- Born: January 19, 1951 (age 75) Waukegan, Illinois, U.S.
- Other name: Robert James Hall
- Occupation: Bank robber
- Criminal status: Released
- Spouse: Carolyn Marie "Carol" Williams
- Motive: Gambling
- Criminal charge: 5 counts of bank robbery, 1 charge of using a firearm in a crime of violence, and 1 count of conspiracy
- Penalty: prison term of 92 years

= Johnny Madison Williams Jr. =

American bank robber

Johnny Madison "The Shootist" Williams Jr. (born January 19, 1951) is one of the most successful bank robbers in American history. After his arrest on July 9, 1994, Williams confessed to 56 bank robberies across the states of California, Texas, and Washington state over an eight-year period, beginning in 1986, usually with the help of his wife, Carolyn, usually known as Carol. He kept a meticulous record of his heists, reporting his career total as $879,357.
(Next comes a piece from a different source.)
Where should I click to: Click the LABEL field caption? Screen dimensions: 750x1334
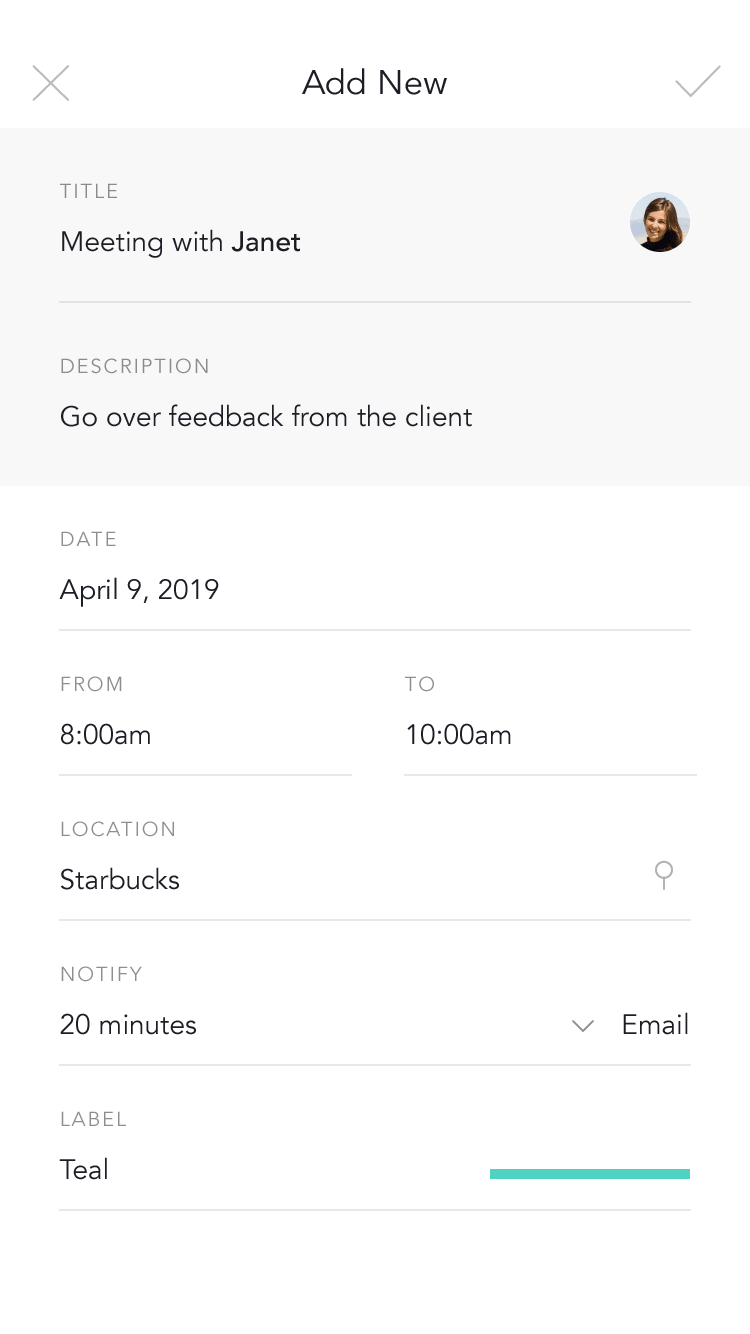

By the time of his apprehension, the Federal Bureau of Investigation (FBI) were not even aware of 8 of his robberies. The FBI, in the course of tracking Williams, had nicknamed him "The Shootist" after the film by the same name starring John Wayne because of his habit of firing shots into the air at the beginning of each robbery.

Performance art was a large part of Williams' method. His method of firing into the air caused people to avoid eye contact, so authorities had a hard time getting a description of Williams' appearance. The gunshots, in addition to cursing and yelling, provoked a sense of terror, ensuring the teller and customers' compliance.

When I ask the manager or commercial teller if they want to be the next to die, and they can smell the acrid smoke of the gunpowder, and sometimes feel the warmth of the gun barrel next to their skin . . . they feel pretty certain that I have just shot a customer, or have at least shot someone in my past.
— Johnny Madison Williams Jr.

Williams put a great amount of forethought into each robbery. He would sometimes survey a target for weeks or years, planning out contingencies and escape routes. On several occasions, Williams took a shortcut through shrubbery and then concealed the passage behind foliage. He was described by a spokesman for the San Jose police department as "by far the most calculating and surgical bank robber in the past second half of the 20th century." It is unusual for bank robberies to be well thought out, as they are usually crimes of opportunity.

During his eight-year period of robbing banks, Williams and his wife enjoyed domesticity. He took up bowling and hired a pro for private lessons. When traveling, he packed his bowling ball. He won an Amateur Bowlers' Tour tournament in the amount of $1,200. He registered for the tournament using his real name, address and phone number. Later, he adopted a phony identity, Robert James Hall. He frequently went to Las Vegas "to launder his loot by wagering it on craps tables and sending it into slot machines."

==Prison==
Williams was sentenced to a prison term of 92 years for the most recent 27 robberies; the rest (29) could not be prosecuted due to expired statute of limitations. His wife, Carolyn Marie "Carol" Williams, was sentenced to 20 years at a federal prison in Northern California.

Carolyn Williams (Register Number: 26492-077) was released from prison on September 16, 2011, according to the United States Bureau of Prisons website.

Johnny Williams (Register Number: 24434-086) was serving his sentence at Victorville Medium II FCI (Victorville, California). His scheduled release date was December 14, 2072, according to the United States Bureau of Prisons website.

On Monday, January 10, 2021, Senior U.S. District Judge Thomas Zilly ordered Williams released after roughly 26 years imprisonment rather than risk his compromised health from exposure to COVID inside federal prisons, including Federal Detention Center-Lompoc (Calif.), to which Williams had been recently transferred.